= Task 1 =
Rewrite the records as a JSON list of strings, one string per line, with blank lines omitted, starting with the line that contains "You are a GUI" and going on through the line that contains "point(260,10)". Leave the pictures out of the answer.

----

They’ve been standing for six months and organizers say they’ve had a waiting list of people to occupy them.
“From the outset, the approach has been to allow occupants of homeless encampments to remain until adequate housing has been identified and offered, or until the health and safety of the occupants or public are at risk,” says a statement from the City of Halifax.
It’s not clear what housing options the occupants are being offered in lieu of being ordered to leave.
Harrison says he and many others who aren’t able to find affordable housing don’t feel safe in the traditional shelter bed system that’s continually over capacity.
“How are you supposed to fall asleep knowing that someone would slit your throat to take what you got?”
Harrison adds that people without safe housing operate in full-time “survival” mode.
He’s become a master of it, he says. This is his second time living in the woods because he can’t find an affordable apartment, let alone steady employment as a labourer, he says.
The unemployment rate in the Halifax area is currently 13.1 per cent, according to employment data from Statistics Canada.
According to a national rental market report for 2020, the average rent in Halifax increased by 4.1 per cent in 2020 to $1,170 — higher than the city of Edmonton, which has a population exceeding 1 million.
More support needed
Mike Poworoznyk, director of the Sackville Area Warming Centre, says the number of people in need of support services for housing, food and health continues to grow.
“Last year we served over 30, this year we’re over 40,” Poworoznyk says.
Poworoznyk says despite the increasing need for the types of services that the volunteer-run and donation-financed centre offers, there are no emergency shelter options for people living in the Sackville area communities.
“If there’s a shelter opportunity it’s on the peninsula but the policy of most places, they won’t hold the space. And, so it takes half an hour minimum even if we drove somebody downtown,” he says.
Poworoznyk calls the crisis shelters a “disruptive intervention” that was a long time coming and that provided occupants with an invaluable sense of security.
“(The occupants) started to experience what it means to have independence, and home, and motivation now to have their own space. And, taking that away from them sets them back.”
Poworoznyk says some of the occupants may need help in connecting with more permanent housing options and striking a “balance” is an ongoing issue that all levels of government need to urgently address in collaboration with caring, community partners.

----

= Task 2 =
Give again, word for word, the part of the Halifax housing text starting with "According to a" and going on through "Sackville area communities.".

= Supplied records =

----

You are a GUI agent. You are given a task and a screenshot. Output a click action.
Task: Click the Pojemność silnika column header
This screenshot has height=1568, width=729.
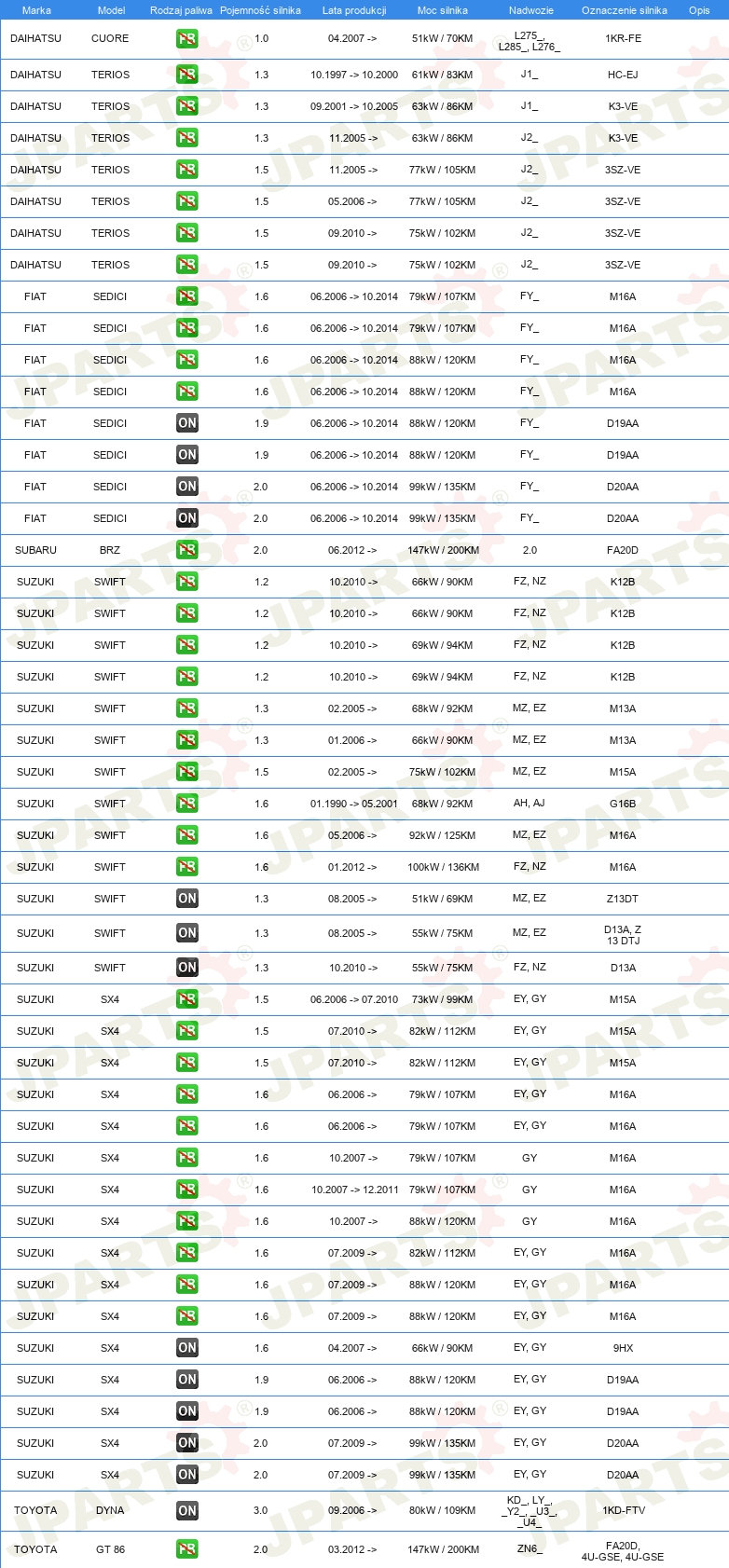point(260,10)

----

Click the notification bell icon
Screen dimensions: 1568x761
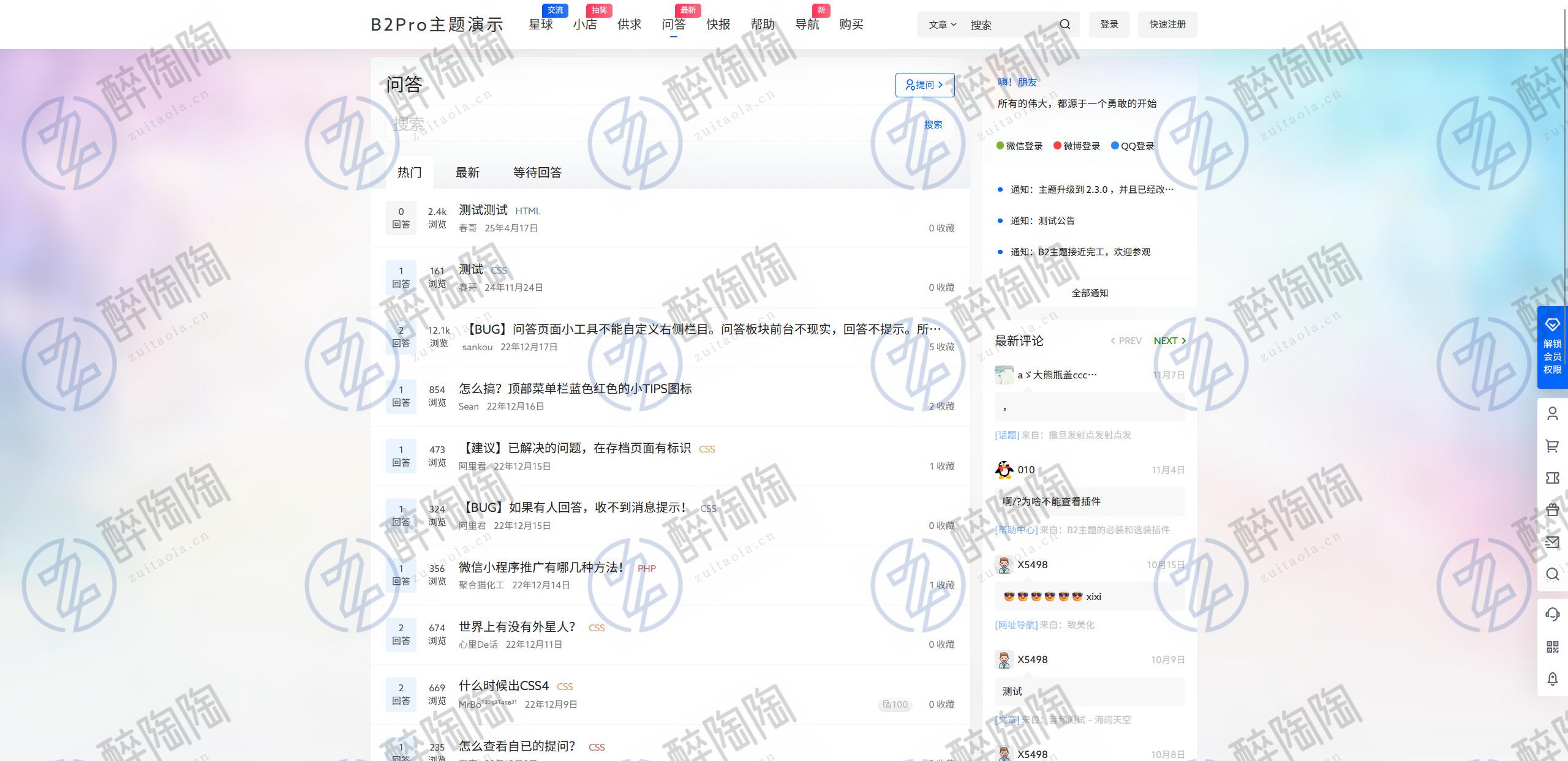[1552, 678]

----

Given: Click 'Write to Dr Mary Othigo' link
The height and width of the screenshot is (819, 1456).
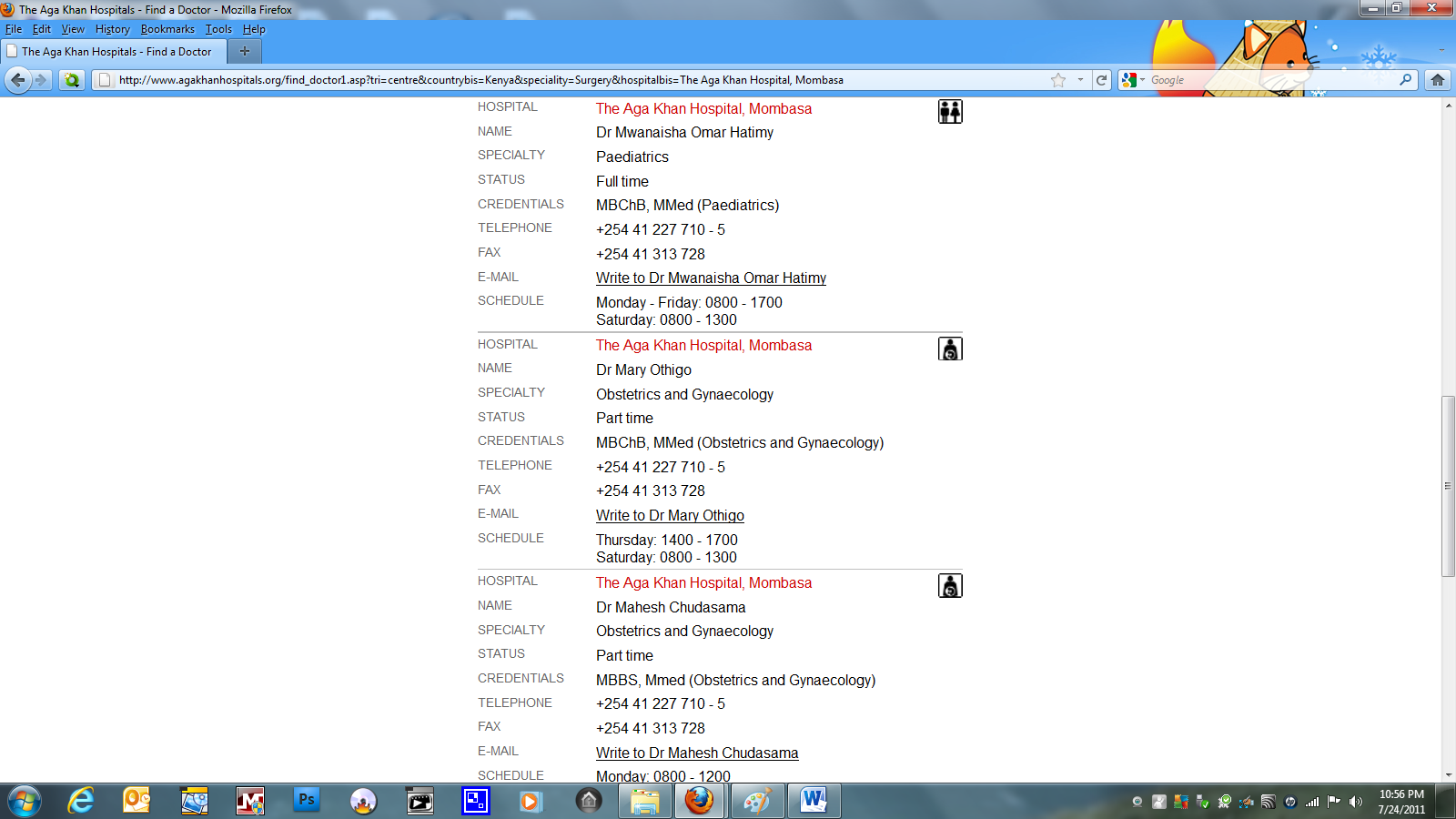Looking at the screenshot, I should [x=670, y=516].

----

= Answer 1 =
[
  "You are a GUI agent. You are given a task and a screenshot. Output a click action.",
  "Task: Click the Pojemność silnika column header",
  "This screenshot has height=1568, width=729.",
  "point(260,10)"
]

= Answer 2 =
According to a national rental market report for 2020, the average rent in Halifax increased by 4.1 per cent in 2020 to $1,170 — higher than the city of Edmonton, which has a population exceeding 1 million.
More support needed
Mike Poworoznyk, director of the Sackville Area Warming Centre, says the number of people in need of support services for housing, food and health continues to grow.
“Last year we served over 30, this year we’re over 40,” Poworoznyk says.
Poworoznyk says despite the increasing need for the types of services that the volunteer-run and donation-financed centre offers, there are no emergency shelter options for people living in the Sackville area communities.